Константин Паустовский
Летние дни
ЛЕТНИЕ ДНИ
Всё, что рассказано здесь, может случиться с каждым, кто прочтёт эту книгу. Для этого нужно только провести лето в тех местах, где есть вековые леса, глубокие озёра, реки с чистой водой, заросшие по берегам высокими травами, лесные звери, деревенские мальчишки и болтливые старики. Но этого мало. Всё, что рассказано здесь, может случиться только с рыболовами.
Я и Рувим, описанный в этой книге, мы оба гордимся тем, что принадлежим к великому и беззаботному племени рыболовов. Кроме рыбной ловли, мы ещё пишем книги.
Если кто-нибудь скажет нам, что наши книги ему не нравятся, мы не обидимся. Одному нравится одно, другому совсем иное — тут ничего не поделаешь. Но, если какой-нибудь задира скажет, что мы не умеем ловить рыбу, мы долго ему этого не простим.
Мы провели лето в лесах. С нами был чужой мальчик; его мать уехала лечиться к морю и попросила нас взять её сына с собой.
Мы охотно взяли этого мальчика, хотя были совсем не приспособлены к тому, чтобы возиться с детьми.
Мальчик оказался хорошим другом и товарищем. В Москву он приехал загорелый, здоровый и весёлый, привыкший к ночёвкам в лесу, к дождям, ветру, жаре и холоду. Остальные мальчики, его товарищи, ему потом завидовали. И завидовали недаром, как вы это сейчас увидите из нескольких маленьких рассказов.
ЗОЛОТОЙ ЛИНЬ
Когда в лугах покосы, то лучше не ловить рыбу на луговых озёрах. Мы знали это, но всё-таки пошли на Прорву.
Неприятности начались сейчас же за Чёртовым мостом. Разноцветные бабы копнили сено. Мы решили их обойти стороной, но они нас заметили.
— Куды, соколики? — закричали и захохотали бабы. — Кто удит, у того ничего не будет!
— На Прорву подались, верьте мне, бабочки! — крикнула высокая и худая вдова, прозванная Грушей-пророчицей. — Другой пути у них нету, у горемычных моих!
Бабы нас изводили всё лето. Сколько бы мы ни наловили рыбы, они всегда говорили с жалостью:
— Ну что ж, хоть на ушицу себе наловили, и то счастье. А мой Петька надысь десять карасей принёс, и до чего гладких — прямо жир с хвоста каплет!
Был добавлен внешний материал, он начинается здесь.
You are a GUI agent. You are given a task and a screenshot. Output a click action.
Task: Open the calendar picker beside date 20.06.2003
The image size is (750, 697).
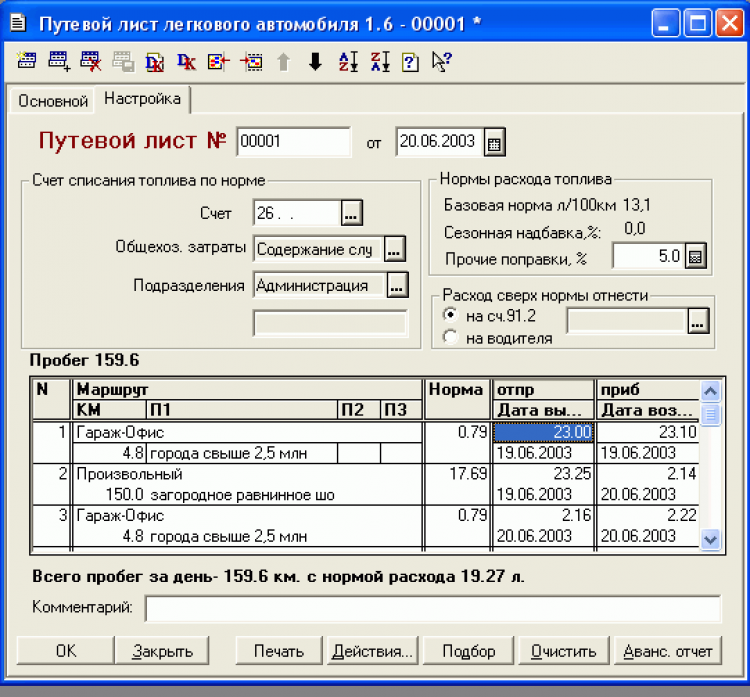point(494,143)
Мы знали, что Петька принёс всего двух худых карасей, но молчали. С этим Петькой у нас были свои счёты: он срезал у Рувима крючок и выследил места, где мы прикармливали рыбу. За это Петьку, по рыболовным законам, полагалось вздуть, но мы его простили.
Когда мы выбрались в некошеные луга, бабы стихли.
Сладкий конский щавель хлестал нас по груди. Медуница пахла так сильно, что солнечный свет, затопивший рязанские дали, казался жидким мёдом.
Мы дышали тёплым воздухом трав, вокруг нас гулко жужжали шмели и трещали кузнечики.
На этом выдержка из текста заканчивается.